PROBLEM REQUIREMENTS:
When you copy from the entries that follow, take only the lines from the one with "The image size" down to the one with "2514x1160 pixels.", keeping both ends and dropping every picture.

DATA SUPPLIED:
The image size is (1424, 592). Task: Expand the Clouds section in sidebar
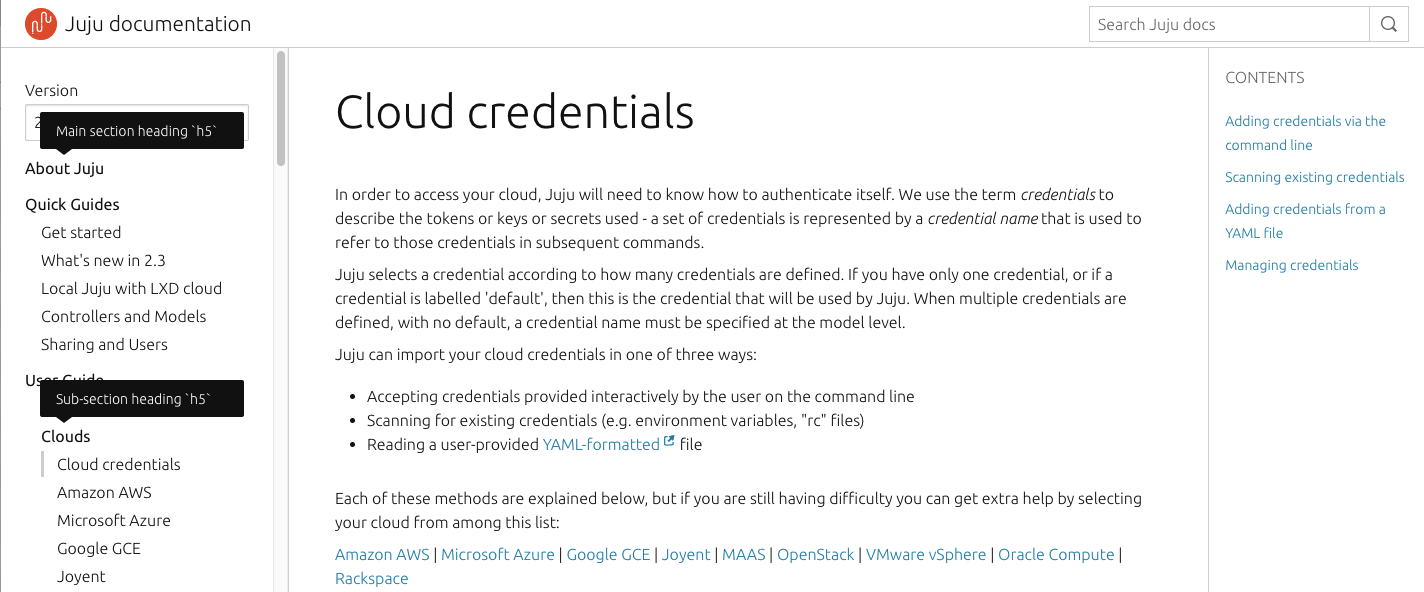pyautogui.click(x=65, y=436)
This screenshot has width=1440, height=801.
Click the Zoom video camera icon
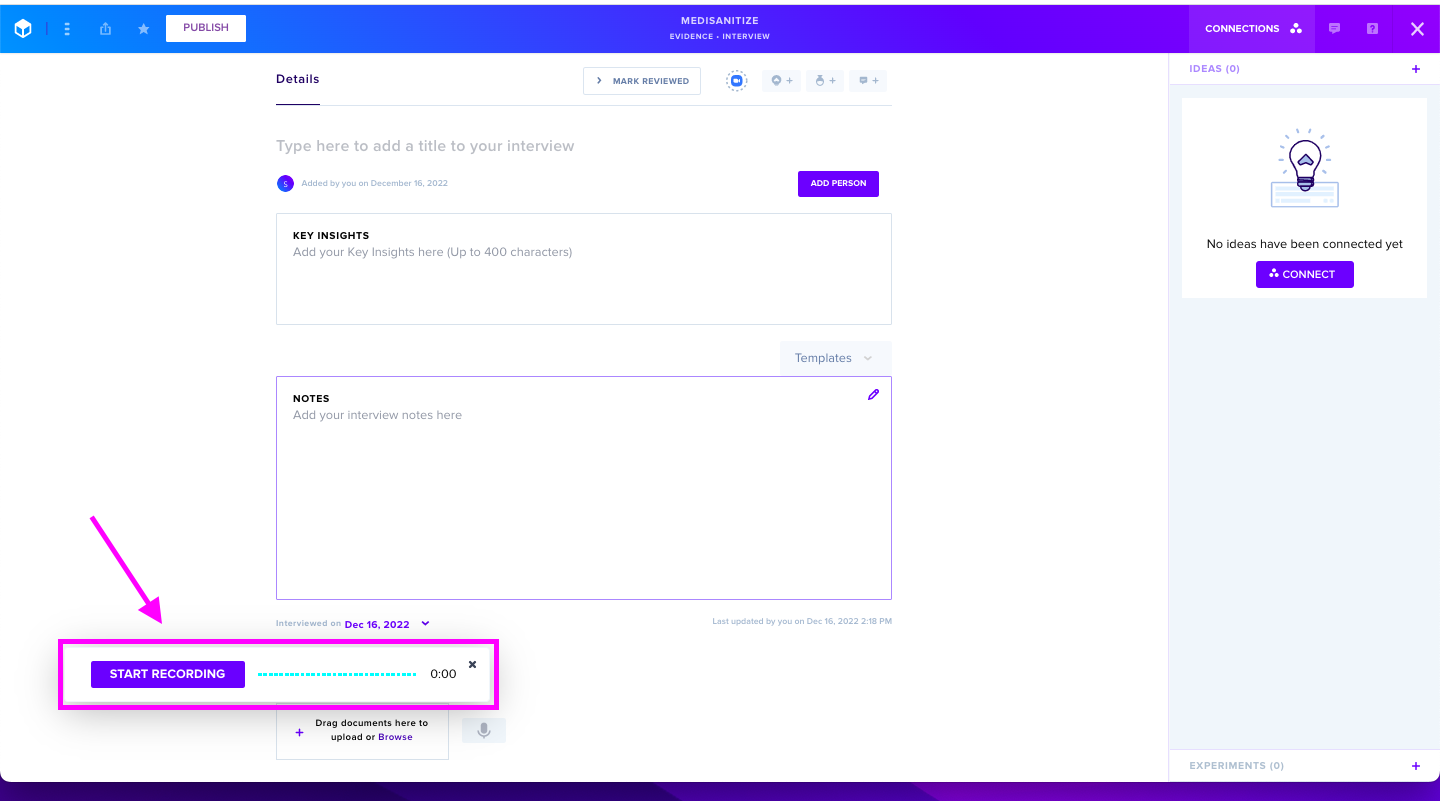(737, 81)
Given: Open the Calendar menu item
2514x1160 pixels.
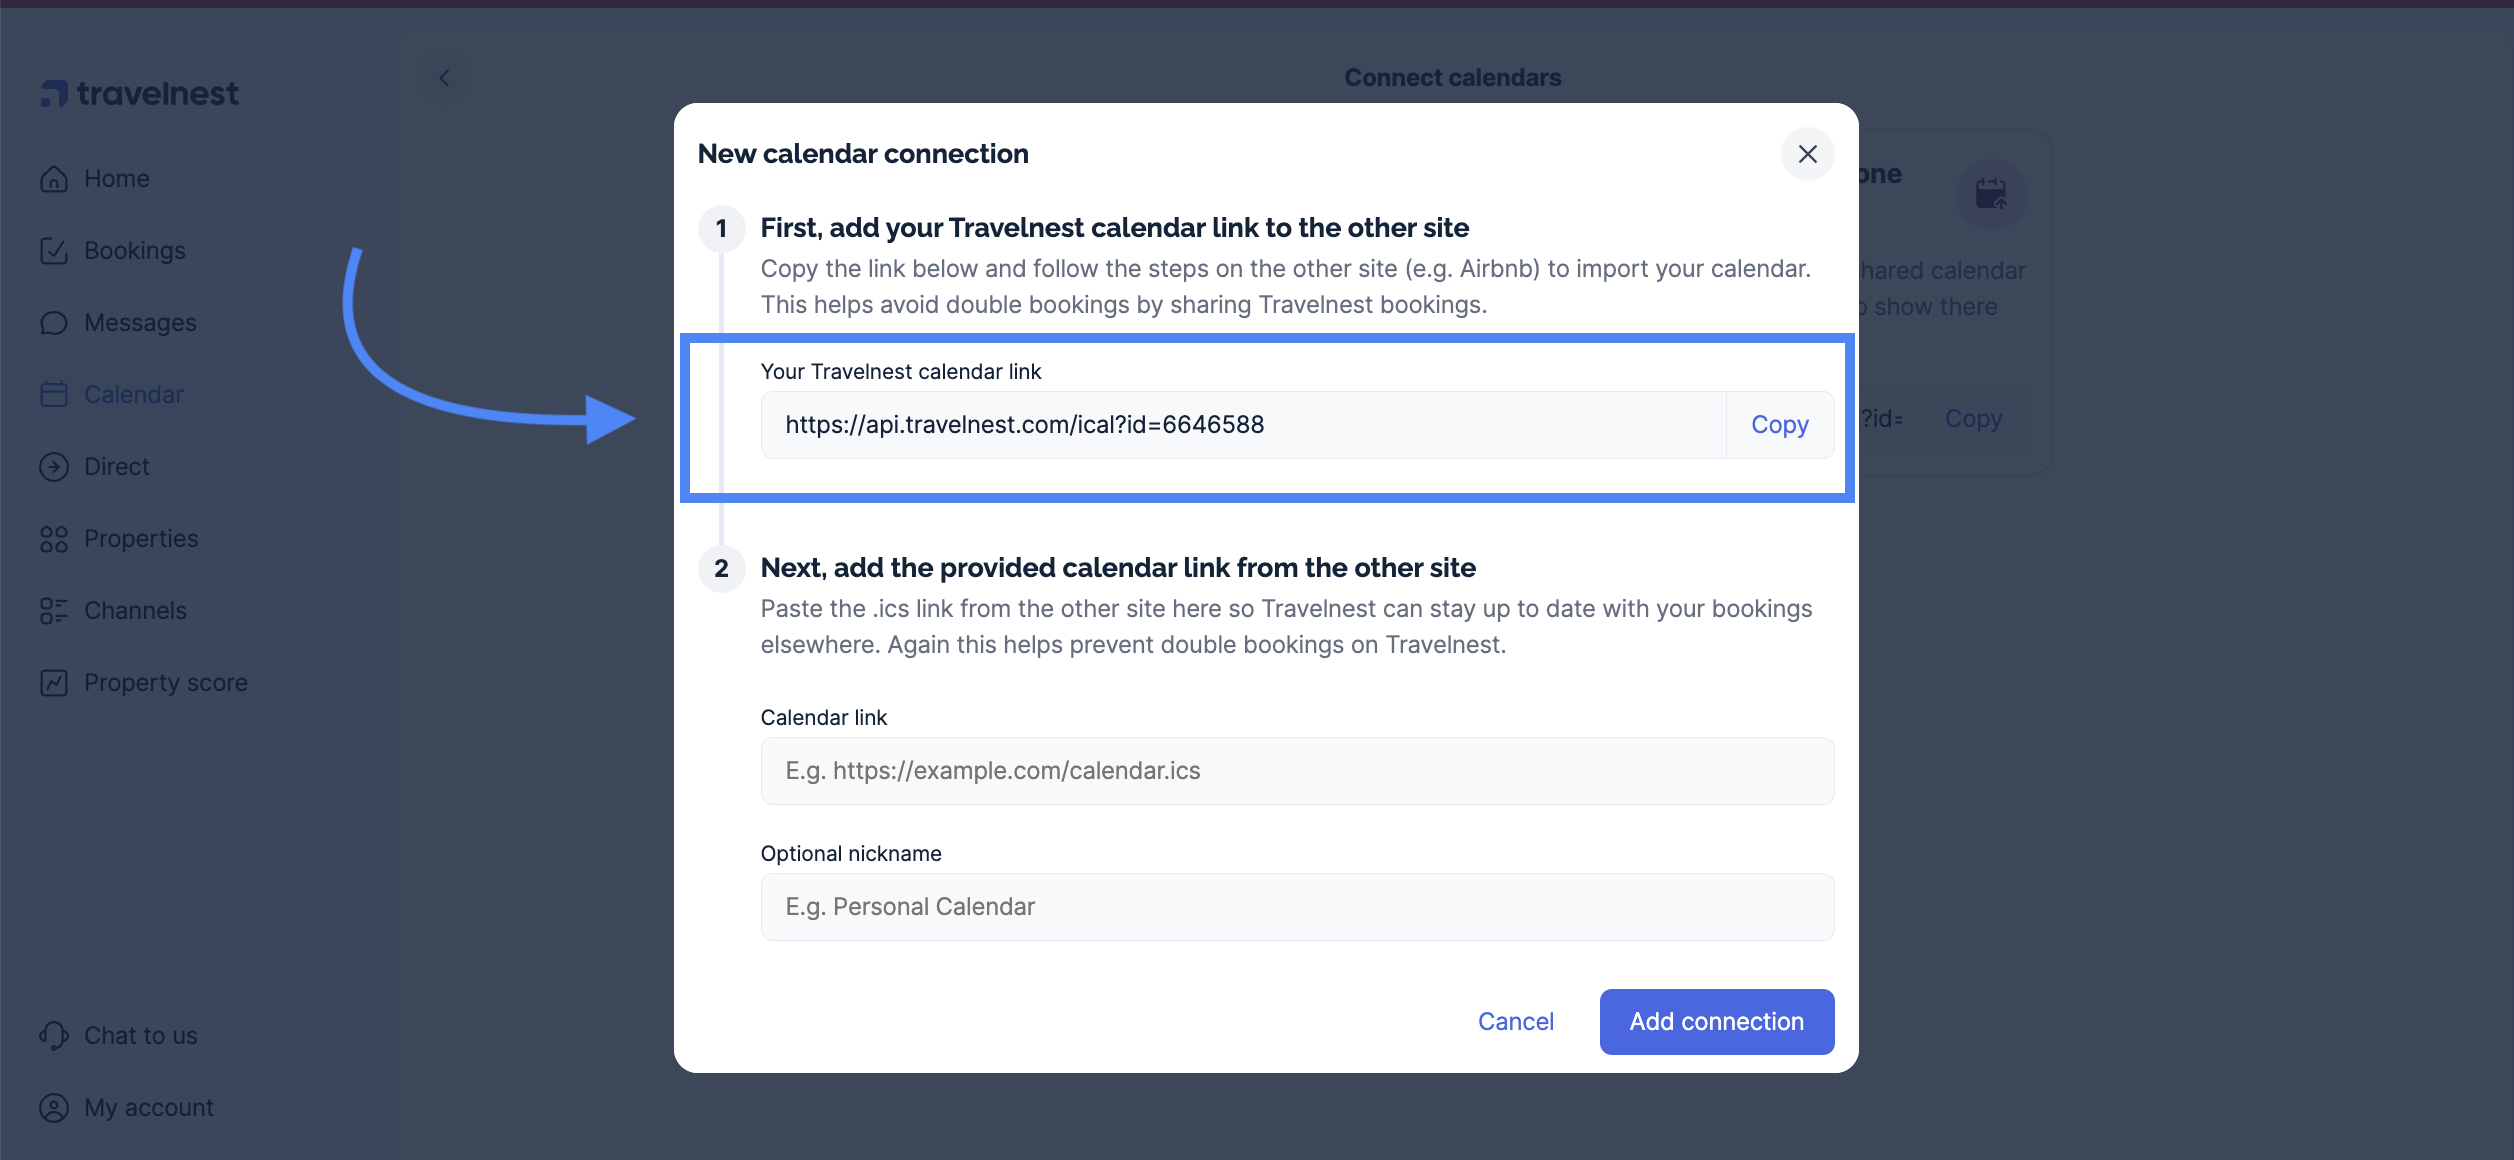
--
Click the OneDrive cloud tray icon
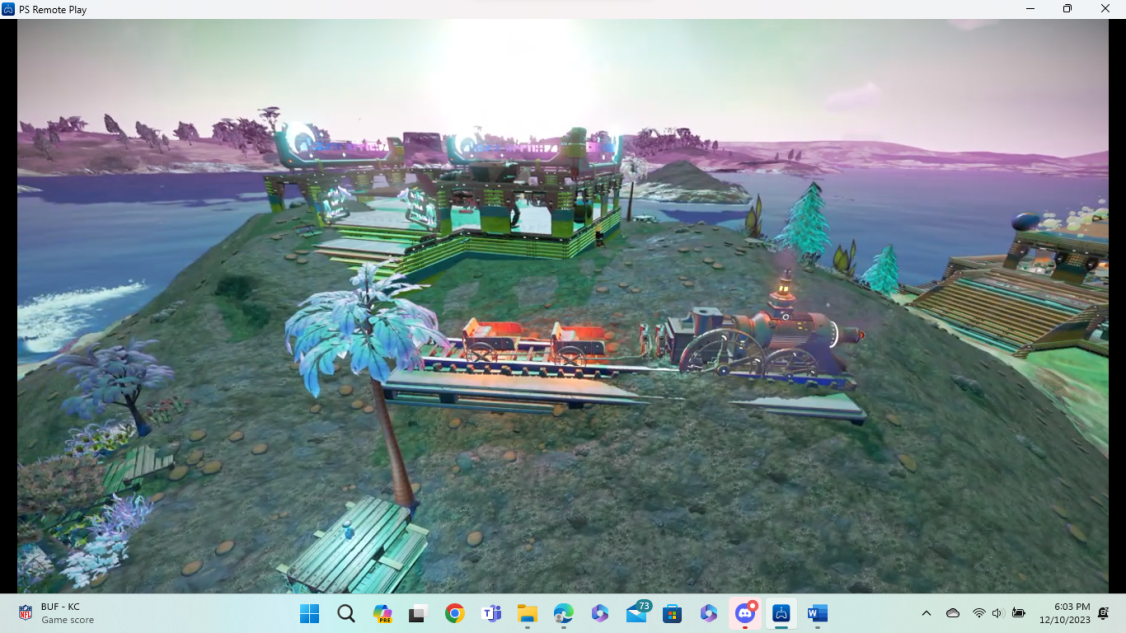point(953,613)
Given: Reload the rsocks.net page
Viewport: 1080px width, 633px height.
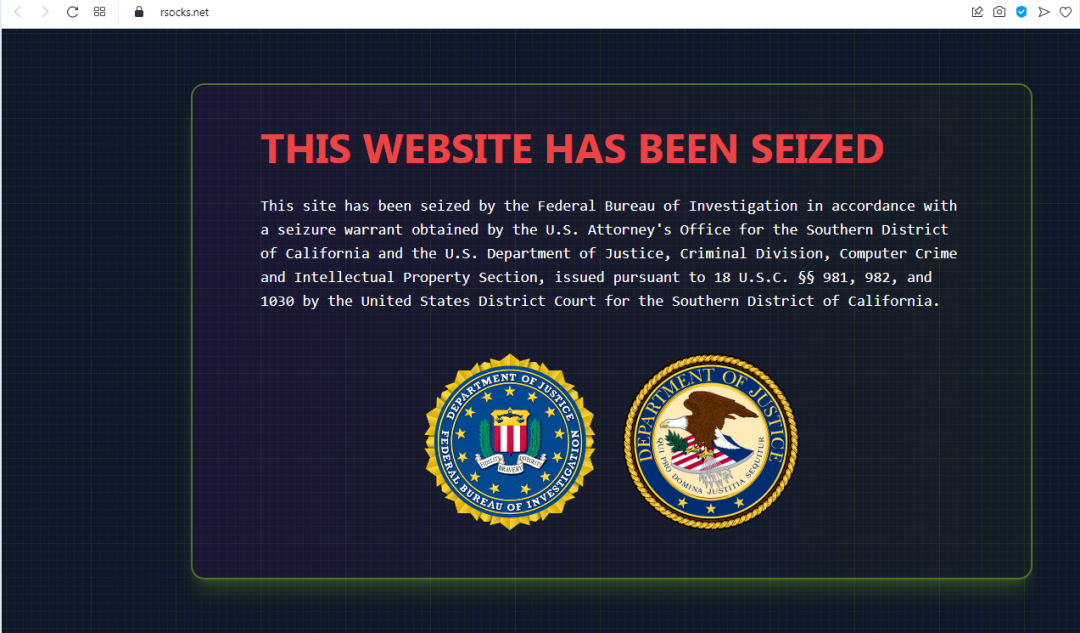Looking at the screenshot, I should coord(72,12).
--
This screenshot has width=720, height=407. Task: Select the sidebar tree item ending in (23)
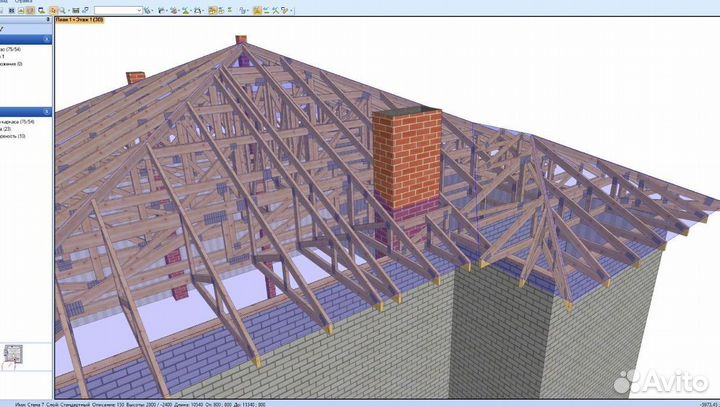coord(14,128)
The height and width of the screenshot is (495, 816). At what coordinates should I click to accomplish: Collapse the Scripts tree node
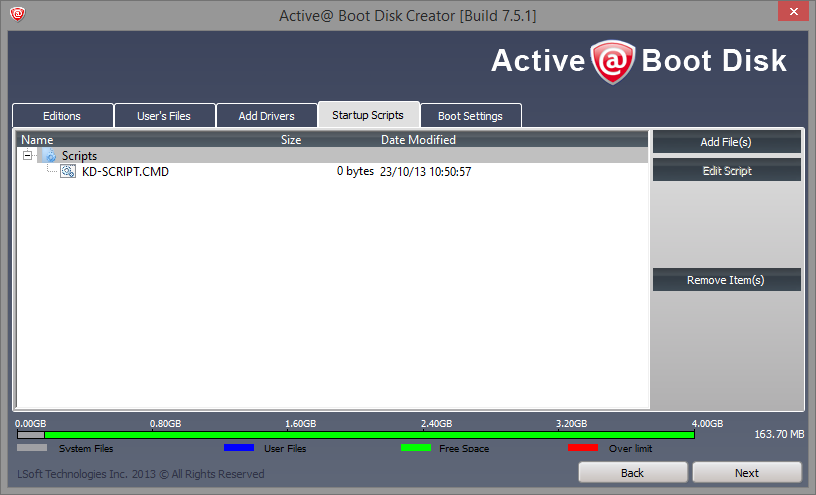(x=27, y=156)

EXERCISE SOLUTION:
The image size is (1424, 592). Task: Expand the Clouds section in sidebar
pyautogui.click(x=65, y=436)
This screenshot has width=1440, height=801.
Click the Zoom video camera icon
(737, 81)
Given: Open the Calendar menu item
2514x1160 pixels.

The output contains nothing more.